Dismantling the best medical care system in the world is not the way to fix health care. Why can't there be real tort reform that lowers the practice of defensive medicine and lowers malpractice insurance premiums? Why can't we allow insurance companies to compete across state lines? GEICO health insurance. Or we could see ads with the Progressive girl selling health care insurance.
The current House and Senate bills will ruin our health care system if passed.
gary ropert | Radiology director, Wahiawa General Hospital
BUDGET CUTS
TIME TO FOCUS ON IMPROVING REVENUE
The Hawaii State Constitution demands that the state budget be balanced. Consequently, numerous cost-cutting actions are being mandated. I can't help but think about the other side of this equation: Why not just improve state revenue, which would obviate the need for so many cost-cutting actions that will have undesirable consequences for too many Hawaii families?
For example, why not allow gambling and entertainment offshore? The gambling industries from Macau to Las Vegas have a steady billions-of-dollars income stream. I suspect this could be easily implemented, by just using available cruise ships.
This type of endeavor would get our children back to full-time schools with perhaps even a raise for their instructors. Also, permits for this activity could be canceled (with sufficient notice) if undesirable side effects appear, so it's not something cast in concrete.
milt allione | Kailua
SUPREME COURT
JUSTICES SHOULD USE LIFE EXPERIENCES
I was amused by the fact that during the confirmation hearings of Sonia Sotomayor to the Supreme Court, several senators feigned shock and indignation that Sotomayor alluded to the fact that her race and gender could have a bearing on how she ruled on issues of law. Of course they would!
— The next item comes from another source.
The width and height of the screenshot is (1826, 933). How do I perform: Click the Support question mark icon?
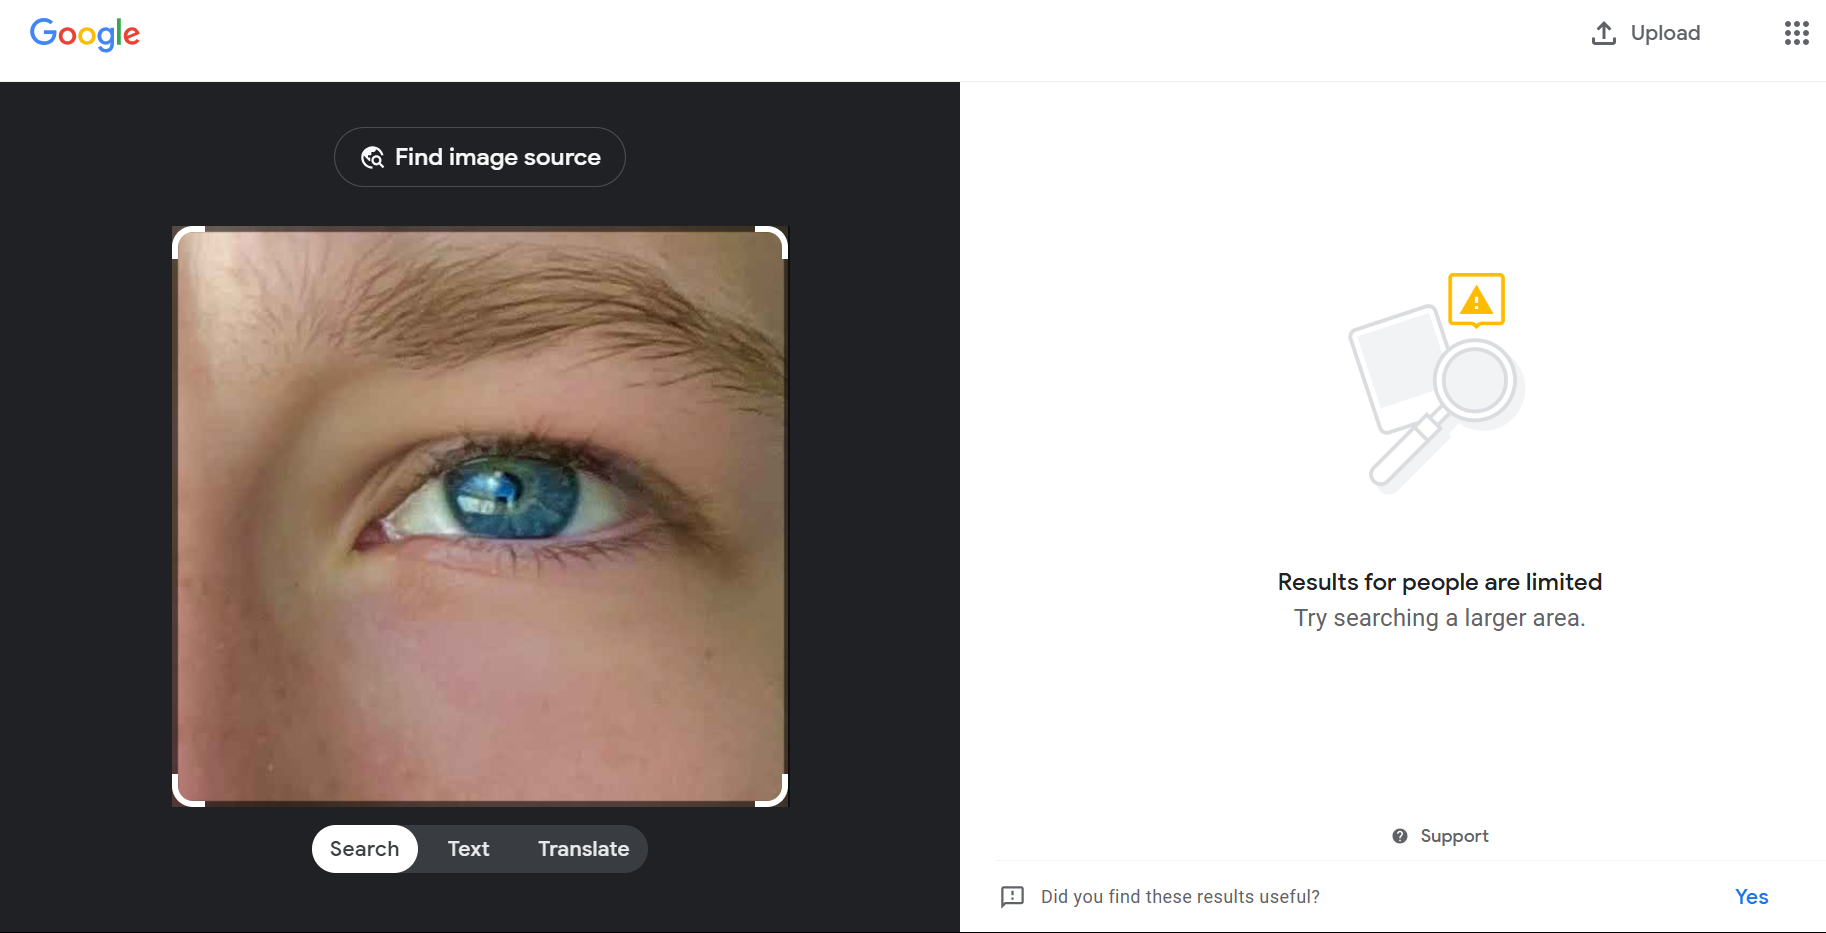(x=1400, y=836)
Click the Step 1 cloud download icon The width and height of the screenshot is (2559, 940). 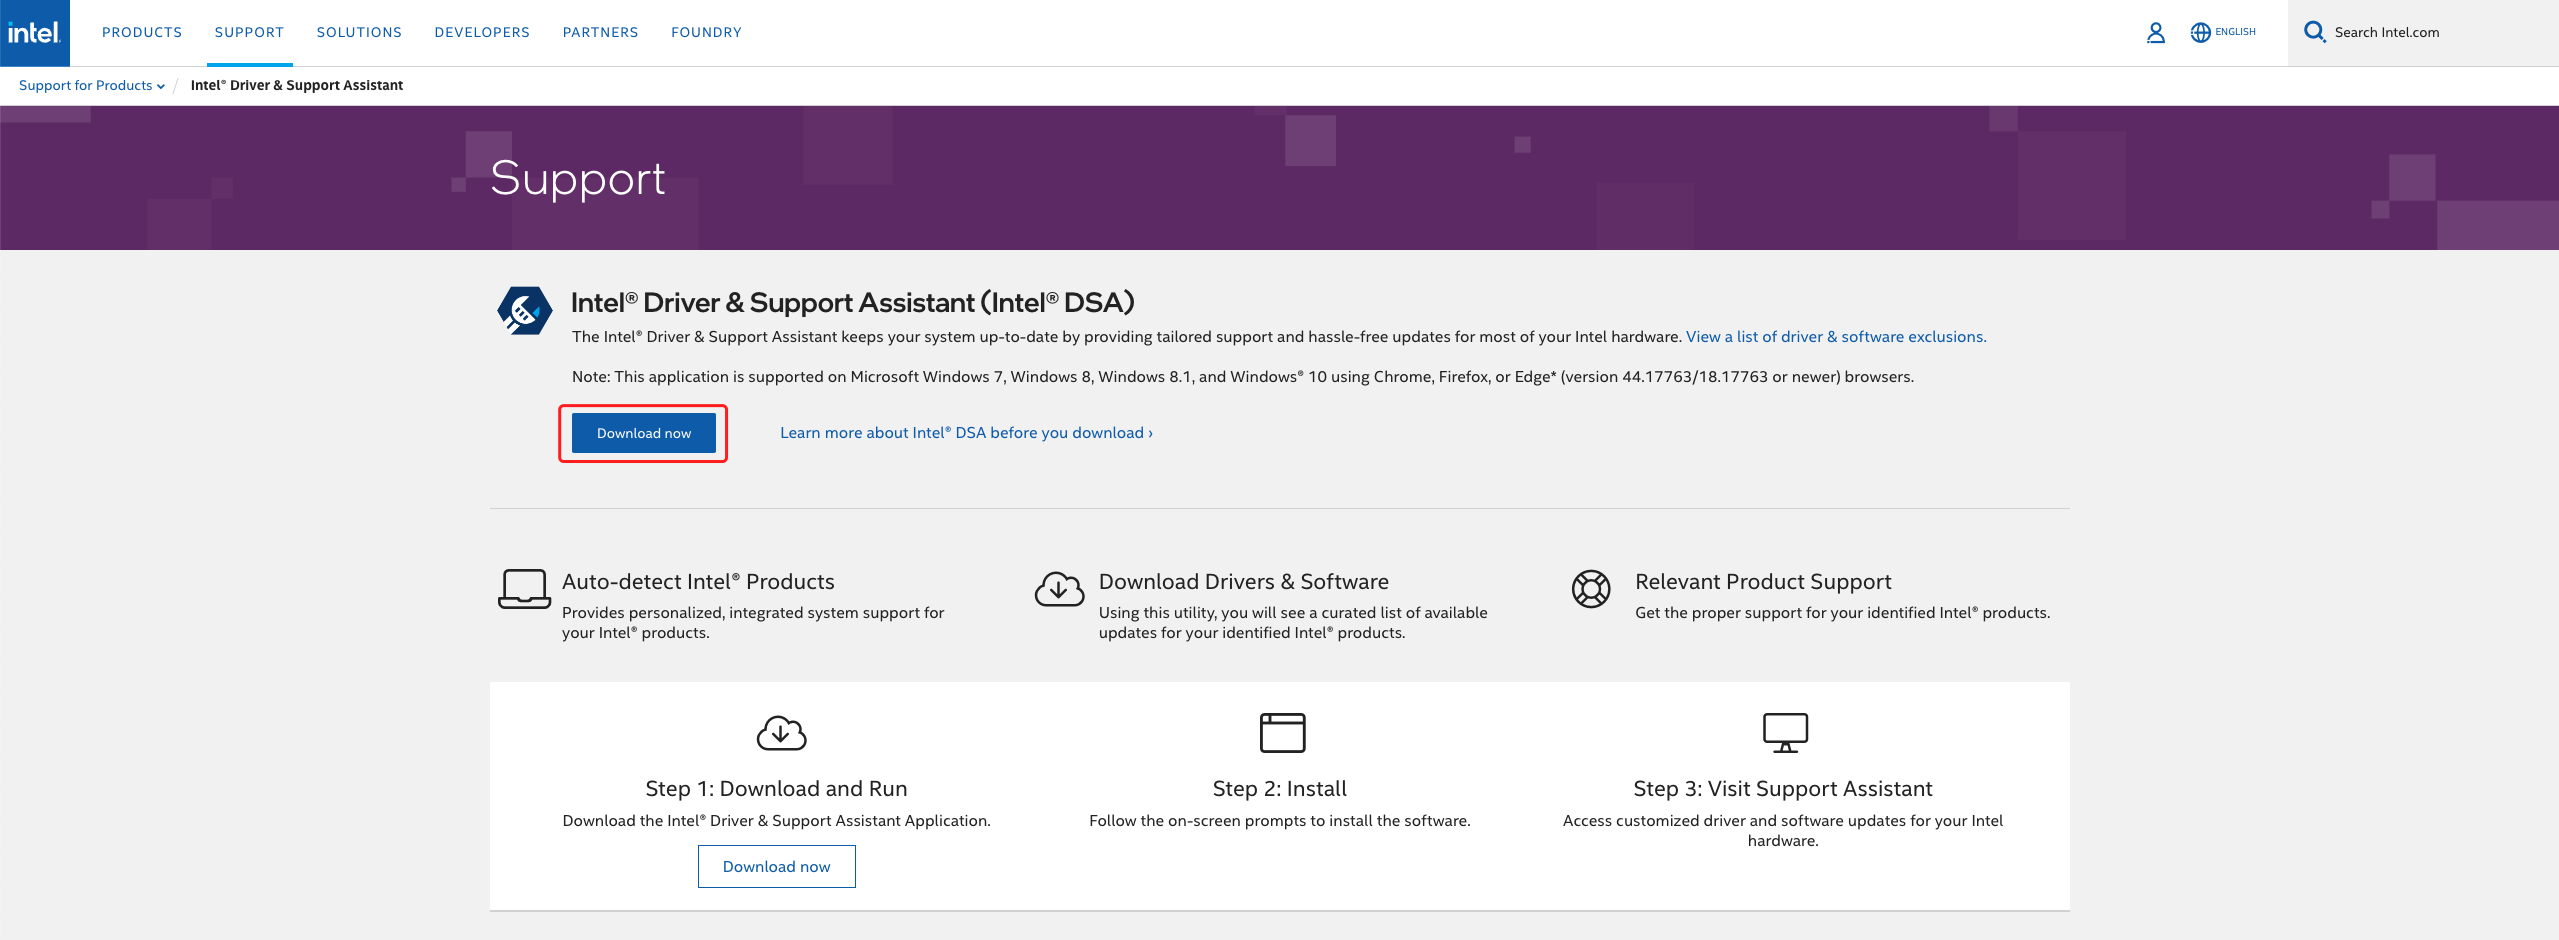coord(781,733)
If judges on the Supreme Court are supposed to make rulings on law without influence of their race, gender, social status, or any other defining characteristic, then we should be satisfied with nine white men on the bench or for that matter nine black women (likely chance of that).
But we would not be. We would be concerned, and rightly so, that the bench lacked balance. And by balance we would mean that the nine justices would have different perspectives based on their life experiences, a large part of which would have been shaped by their gender and race.
To suggest that, as human beings, any of us do not view the world based on our own experiences, is to be totally disingenuous or moronic.